With all the audience reviews of shows at this year’s Edinburgh Fringe Festival scraped and counted, I decided to dig a little deeper into what they actually represent. Lots of reviews does not necessarily mean lots of good reviews. Over the next several posts, I’ll be trying a number of different approaches to sentiment analysis
I’m starting with a brute force approach, using sentiment lexicons applied word-by-word. The idea is that some words can be categorised as positive and some as negative, so if you count the number of those words in your text, you can calculate if it is overall positive or negative. This doesn’t consider context, or deal with negation (for example, “not good” would have the word “good” considered as positive). Nonetheless, it is a pretty simple way to get a sense of your data: some reviews might be wrongly classified, but a lot will be close enough.
For this work, I used the tidytext
package in R, and drew a lot from this chapter of the book by Julia Silge and Dave Robinson, who created the package. Unlike the example there, though, I’m using data.table
and at this stage am looking at a review level rather than a show (or chapter/book) level.
Comparing lexicons
The lexicon you use is important, because they will give you different results. If you have a particular context for your work, you might need a lexicon that deals with a different vocabulary. It’s also worth considering that language is constantly evolving; words can move from neutral to highly emotive, or even totally flip. Therefore lexicons can go out of date if not maintained, but also might not be appropriate for historical text.
There are three general use lexicons included in tidytext
: Bing, AFINN and NRC.
Sentiment lexicon | Scoring approach | Positive words | Negative words |
---|---|---|---|
Bing | Words categorised as positive or negative | 2005 | 4781 |
AFINN | Words scored between -5 and 5, with -5 being extremely negative and 5 being extremely positive | 878 | 1598 |
NRC | Words categorised as belonging to any of: positive, negative, anger, anticipation, disgust, fear, joy, sadness, surprise, and trust. They can belong to multiple categories. | 2312 | 3324 |
You can see straight away that these will produce different results. For example, Bing has fewer positive words but more negative words than NRC. Meanwhile, AFINN has far fewer words assigned as positive or negative than either of the others. However, AFINN does consider a scale of positivity and negativity, which perhaps might give it a more subtle approach.

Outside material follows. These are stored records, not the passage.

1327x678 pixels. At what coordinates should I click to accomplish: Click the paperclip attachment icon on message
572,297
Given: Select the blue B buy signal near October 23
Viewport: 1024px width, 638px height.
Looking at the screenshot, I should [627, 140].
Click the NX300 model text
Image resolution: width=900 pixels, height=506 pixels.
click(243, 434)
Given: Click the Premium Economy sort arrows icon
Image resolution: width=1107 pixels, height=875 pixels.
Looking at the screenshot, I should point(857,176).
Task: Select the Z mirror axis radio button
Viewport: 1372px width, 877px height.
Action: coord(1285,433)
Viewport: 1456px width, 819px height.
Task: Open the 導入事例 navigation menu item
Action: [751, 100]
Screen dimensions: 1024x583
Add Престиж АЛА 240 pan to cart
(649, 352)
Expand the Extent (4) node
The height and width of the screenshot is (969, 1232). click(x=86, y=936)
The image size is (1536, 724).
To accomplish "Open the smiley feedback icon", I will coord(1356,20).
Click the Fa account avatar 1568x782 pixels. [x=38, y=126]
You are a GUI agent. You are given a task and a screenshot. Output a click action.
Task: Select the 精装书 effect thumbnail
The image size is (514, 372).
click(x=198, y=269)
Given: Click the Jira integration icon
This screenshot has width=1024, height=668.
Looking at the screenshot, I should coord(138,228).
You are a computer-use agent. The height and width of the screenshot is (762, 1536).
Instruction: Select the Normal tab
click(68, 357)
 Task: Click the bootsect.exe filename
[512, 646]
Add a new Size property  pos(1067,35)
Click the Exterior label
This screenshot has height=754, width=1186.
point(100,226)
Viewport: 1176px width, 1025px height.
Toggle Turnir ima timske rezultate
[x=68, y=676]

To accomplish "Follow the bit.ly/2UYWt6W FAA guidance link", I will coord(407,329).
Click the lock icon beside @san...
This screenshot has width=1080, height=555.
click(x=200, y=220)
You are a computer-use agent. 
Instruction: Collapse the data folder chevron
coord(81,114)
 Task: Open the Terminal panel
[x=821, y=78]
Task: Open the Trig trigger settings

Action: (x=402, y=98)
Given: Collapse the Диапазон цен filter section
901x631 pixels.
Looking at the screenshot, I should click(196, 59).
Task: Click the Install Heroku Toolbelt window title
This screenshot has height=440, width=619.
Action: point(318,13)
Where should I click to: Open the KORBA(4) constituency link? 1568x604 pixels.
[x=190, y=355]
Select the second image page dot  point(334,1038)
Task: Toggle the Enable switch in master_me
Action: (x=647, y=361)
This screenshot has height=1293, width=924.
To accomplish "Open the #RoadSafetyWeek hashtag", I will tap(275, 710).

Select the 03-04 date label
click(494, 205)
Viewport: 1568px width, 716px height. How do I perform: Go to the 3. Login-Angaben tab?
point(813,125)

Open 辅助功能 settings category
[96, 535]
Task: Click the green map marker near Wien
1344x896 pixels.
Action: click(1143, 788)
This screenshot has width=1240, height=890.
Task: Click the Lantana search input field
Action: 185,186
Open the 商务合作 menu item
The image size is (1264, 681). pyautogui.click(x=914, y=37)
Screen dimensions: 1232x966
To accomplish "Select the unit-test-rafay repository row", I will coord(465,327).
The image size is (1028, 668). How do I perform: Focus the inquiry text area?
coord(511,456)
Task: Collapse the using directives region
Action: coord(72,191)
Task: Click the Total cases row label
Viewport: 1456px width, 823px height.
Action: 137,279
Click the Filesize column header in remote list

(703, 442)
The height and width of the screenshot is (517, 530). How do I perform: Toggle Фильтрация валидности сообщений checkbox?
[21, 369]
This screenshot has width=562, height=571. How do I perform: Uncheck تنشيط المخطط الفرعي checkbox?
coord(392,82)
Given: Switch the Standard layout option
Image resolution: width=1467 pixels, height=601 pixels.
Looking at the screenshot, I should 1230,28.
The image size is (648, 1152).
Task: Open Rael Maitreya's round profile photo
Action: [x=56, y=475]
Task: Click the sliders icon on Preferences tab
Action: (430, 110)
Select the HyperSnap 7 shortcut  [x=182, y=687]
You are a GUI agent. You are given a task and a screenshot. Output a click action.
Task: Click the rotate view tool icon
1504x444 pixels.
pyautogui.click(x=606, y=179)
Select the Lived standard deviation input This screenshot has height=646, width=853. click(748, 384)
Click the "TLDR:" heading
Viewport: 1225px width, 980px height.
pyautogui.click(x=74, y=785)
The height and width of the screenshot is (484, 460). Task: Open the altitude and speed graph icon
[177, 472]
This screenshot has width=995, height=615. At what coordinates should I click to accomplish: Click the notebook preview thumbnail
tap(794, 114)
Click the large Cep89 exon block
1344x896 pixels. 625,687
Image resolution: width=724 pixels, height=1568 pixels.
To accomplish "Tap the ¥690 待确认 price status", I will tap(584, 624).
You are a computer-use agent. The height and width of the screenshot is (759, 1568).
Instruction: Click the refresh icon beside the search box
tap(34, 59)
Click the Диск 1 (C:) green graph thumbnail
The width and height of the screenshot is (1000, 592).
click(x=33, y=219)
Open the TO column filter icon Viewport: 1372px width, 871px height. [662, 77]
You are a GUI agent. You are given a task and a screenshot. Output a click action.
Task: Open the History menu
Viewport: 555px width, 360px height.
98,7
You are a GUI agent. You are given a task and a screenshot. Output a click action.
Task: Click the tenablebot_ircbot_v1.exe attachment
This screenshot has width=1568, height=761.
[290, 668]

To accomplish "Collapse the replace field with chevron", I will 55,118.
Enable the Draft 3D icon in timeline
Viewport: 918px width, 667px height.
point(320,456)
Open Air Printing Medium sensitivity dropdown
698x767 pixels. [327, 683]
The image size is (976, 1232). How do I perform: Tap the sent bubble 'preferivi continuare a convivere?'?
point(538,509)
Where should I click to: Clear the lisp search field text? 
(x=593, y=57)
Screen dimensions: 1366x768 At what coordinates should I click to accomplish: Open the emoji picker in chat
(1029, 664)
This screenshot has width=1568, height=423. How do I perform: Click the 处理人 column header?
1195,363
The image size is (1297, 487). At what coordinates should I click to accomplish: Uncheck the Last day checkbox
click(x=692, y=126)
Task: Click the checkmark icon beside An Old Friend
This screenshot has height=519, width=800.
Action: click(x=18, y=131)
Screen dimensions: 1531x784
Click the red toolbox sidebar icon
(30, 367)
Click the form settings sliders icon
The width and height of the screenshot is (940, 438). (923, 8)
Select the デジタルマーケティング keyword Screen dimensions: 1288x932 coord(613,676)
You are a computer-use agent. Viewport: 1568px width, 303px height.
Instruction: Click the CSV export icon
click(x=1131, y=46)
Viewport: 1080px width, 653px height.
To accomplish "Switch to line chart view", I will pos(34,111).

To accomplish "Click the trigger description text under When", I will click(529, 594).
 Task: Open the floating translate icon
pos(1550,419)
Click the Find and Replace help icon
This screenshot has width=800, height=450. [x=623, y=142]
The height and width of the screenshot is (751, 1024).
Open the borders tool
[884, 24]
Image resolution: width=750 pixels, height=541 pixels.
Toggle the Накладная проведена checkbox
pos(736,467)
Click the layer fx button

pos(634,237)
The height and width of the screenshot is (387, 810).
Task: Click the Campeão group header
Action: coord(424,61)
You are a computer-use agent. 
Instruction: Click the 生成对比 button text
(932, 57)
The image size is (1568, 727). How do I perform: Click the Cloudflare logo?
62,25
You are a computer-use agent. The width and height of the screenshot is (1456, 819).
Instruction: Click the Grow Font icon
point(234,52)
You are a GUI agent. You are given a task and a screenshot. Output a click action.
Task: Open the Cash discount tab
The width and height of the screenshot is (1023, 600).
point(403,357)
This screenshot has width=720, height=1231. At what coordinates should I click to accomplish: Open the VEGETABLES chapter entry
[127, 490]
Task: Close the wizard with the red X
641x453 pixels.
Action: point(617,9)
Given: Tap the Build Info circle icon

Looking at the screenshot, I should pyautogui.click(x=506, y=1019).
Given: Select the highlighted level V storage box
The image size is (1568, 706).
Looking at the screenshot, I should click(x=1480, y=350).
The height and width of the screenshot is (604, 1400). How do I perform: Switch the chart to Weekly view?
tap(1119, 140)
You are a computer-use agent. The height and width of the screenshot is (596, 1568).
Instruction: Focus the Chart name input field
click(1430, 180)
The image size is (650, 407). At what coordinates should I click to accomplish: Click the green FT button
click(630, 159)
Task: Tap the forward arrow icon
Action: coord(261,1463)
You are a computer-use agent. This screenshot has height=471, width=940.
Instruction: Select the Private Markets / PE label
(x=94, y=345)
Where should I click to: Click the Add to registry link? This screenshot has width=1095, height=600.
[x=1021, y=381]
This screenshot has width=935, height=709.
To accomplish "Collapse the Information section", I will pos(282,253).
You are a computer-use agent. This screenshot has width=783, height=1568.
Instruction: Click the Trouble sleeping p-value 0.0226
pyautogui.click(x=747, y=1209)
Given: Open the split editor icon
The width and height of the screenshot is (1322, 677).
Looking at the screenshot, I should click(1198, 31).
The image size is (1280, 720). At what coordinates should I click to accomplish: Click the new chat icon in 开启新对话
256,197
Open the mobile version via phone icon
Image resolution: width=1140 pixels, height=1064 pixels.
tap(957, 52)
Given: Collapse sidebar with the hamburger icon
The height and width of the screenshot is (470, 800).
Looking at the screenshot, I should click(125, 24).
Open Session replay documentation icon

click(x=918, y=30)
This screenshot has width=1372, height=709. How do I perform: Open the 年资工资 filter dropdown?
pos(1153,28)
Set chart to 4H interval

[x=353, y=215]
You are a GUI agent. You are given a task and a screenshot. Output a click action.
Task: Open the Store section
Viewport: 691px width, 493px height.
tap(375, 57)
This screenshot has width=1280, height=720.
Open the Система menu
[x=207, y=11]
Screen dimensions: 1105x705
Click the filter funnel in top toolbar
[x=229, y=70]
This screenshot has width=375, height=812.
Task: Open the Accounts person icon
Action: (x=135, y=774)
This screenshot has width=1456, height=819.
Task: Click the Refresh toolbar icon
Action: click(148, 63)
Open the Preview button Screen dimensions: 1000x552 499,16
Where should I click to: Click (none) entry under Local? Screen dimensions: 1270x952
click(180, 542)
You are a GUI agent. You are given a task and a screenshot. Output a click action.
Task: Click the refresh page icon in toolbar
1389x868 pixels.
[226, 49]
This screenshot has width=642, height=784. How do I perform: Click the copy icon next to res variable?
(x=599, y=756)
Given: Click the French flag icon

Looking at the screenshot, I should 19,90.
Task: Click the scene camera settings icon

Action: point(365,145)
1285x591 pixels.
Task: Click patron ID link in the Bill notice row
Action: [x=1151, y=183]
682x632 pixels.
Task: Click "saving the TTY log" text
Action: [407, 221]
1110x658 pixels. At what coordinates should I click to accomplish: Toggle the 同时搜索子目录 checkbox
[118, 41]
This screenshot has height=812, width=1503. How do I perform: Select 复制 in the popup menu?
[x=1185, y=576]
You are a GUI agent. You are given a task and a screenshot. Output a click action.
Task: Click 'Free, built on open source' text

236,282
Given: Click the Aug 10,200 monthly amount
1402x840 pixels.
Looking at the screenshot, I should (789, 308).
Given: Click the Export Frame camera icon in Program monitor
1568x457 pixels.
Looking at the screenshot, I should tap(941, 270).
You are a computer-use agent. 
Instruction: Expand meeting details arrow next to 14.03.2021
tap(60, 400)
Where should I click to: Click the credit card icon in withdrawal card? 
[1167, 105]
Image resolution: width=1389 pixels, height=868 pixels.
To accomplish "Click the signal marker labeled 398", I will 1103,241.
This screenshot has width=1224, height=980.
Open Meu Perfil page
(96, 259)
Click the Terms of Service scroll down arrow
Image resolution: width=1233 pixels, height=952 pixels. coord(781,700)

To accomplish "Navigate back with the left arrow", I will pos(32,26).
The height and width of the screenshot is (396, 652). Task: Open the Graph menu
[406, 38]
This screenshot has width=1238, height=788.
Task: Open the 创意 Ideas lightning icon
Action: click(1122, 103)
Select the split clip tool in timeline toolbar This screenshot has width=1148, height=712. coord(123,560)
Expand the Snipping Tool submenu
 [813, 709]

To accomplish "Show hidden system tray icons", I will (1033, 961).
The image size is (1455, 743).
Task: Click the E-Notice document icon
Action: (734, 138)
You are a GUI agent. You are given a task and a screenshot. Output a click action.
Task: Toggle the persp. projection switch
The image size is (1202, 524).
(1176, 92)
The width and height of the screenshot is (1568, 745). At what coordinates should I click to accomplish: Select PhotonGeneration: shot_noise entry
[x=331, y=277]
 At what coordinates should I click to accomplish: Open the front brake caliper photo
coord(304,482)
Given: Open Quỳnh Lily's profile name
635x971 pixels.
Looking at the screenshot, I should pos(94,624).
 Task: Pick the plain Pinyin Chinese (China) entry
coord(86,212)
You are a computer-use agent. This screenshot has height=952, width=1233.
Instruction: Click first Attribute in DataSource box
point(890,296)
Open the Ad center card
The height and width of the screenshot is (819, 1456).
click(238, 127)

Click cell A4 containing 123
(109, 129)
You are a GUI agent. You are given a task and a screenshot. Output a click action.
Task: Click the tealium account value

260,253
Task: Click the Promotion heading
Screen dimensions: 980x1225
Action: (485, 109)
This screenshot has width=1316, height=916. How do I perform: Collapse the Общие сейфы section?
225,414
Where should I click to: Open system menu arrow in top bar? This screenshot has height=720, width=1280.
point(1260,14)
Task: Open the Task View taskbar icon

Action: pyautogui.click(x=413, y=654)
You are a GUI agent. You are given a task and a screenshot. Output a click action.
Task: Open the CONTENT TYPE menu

I’ll be trying out all three of these in order to compare the outcomes on the Fringe reviews data.
Analaysing for sentiment
To start with, I took the text of the reviews I’d already scraped and prepared for a previous post. As I want to evaluate how accurate the analysis is, I had to label a portion of these reviews to have something to assess against. This would need to be the same set of reviews for each approach I use, including those I cover in future posts. I’ll also need labelled data for some other approaches that involve supervised machine learning; for the current approach this is unnecessary. Therefore, I took a random sample of 400 reviews, labelled them manually as positive, negative or mixed, and then randomly split these so I had a 200 review dataset to use for testing.
Taking this test dataset (called test_labelled
in my code), I proceeded in my analysis.
# Load required libraries
library(data.table)
library(tidytext)
# Create a dataset splitting the reviews into one word per line
words_in_reviews <- unnest_tokens(test_labelled, word, review)
### Using bing --------------
# Add bing sentiment to dataset
bing_sentiment <- merge(words_in_reviews, get_sentiments("bing"))
# Count the number of positive/negative words by review
# (identified by an original_index number)
positive_bing_words <- bing_sentiment[sentiment == "positive",
.(positive_words = .N),
by = original_index]
negative_bing_words <- bing_sentiment[sentiment == "negative",
.(negative_words = .N),
by = original_index]
all_bing_words <- merge(positive_bing_words, negative_bing_words, all = TRUE)
all_bing_words[is.na(all_bing_words)] <- 0
# Calculate net positive/negative score
# Less than 0 is negative, more than 0 is positive
all_bing_words[, combined_sentiment := positive_words - negative_words]
all_bing_words[, overall_sentiment := ifelse(combined_sentiment < 0,
"negative",
ifelse(combined_sentiment == 0,
"mixed",
"positive"))]
# Combine sentiment score with reviews dataset
bing_sentiment_outcome <- merge(test_labelled,
all_bing_words[, .(original_index,
overall_sentiment)],
by = "original_index", all.x = TRUE)
# No sentiment is assigned mixed
bing_sentiment_outcome[is.na(overall_sentiment),
overall_sentiment := "mixed"]
# New column to show if the manually assigned sentiment_label matches the
# overall_sentiment calculated from the lexicon
bing_sentiment_outcome[, match := sentiment_label == overall_sentiment]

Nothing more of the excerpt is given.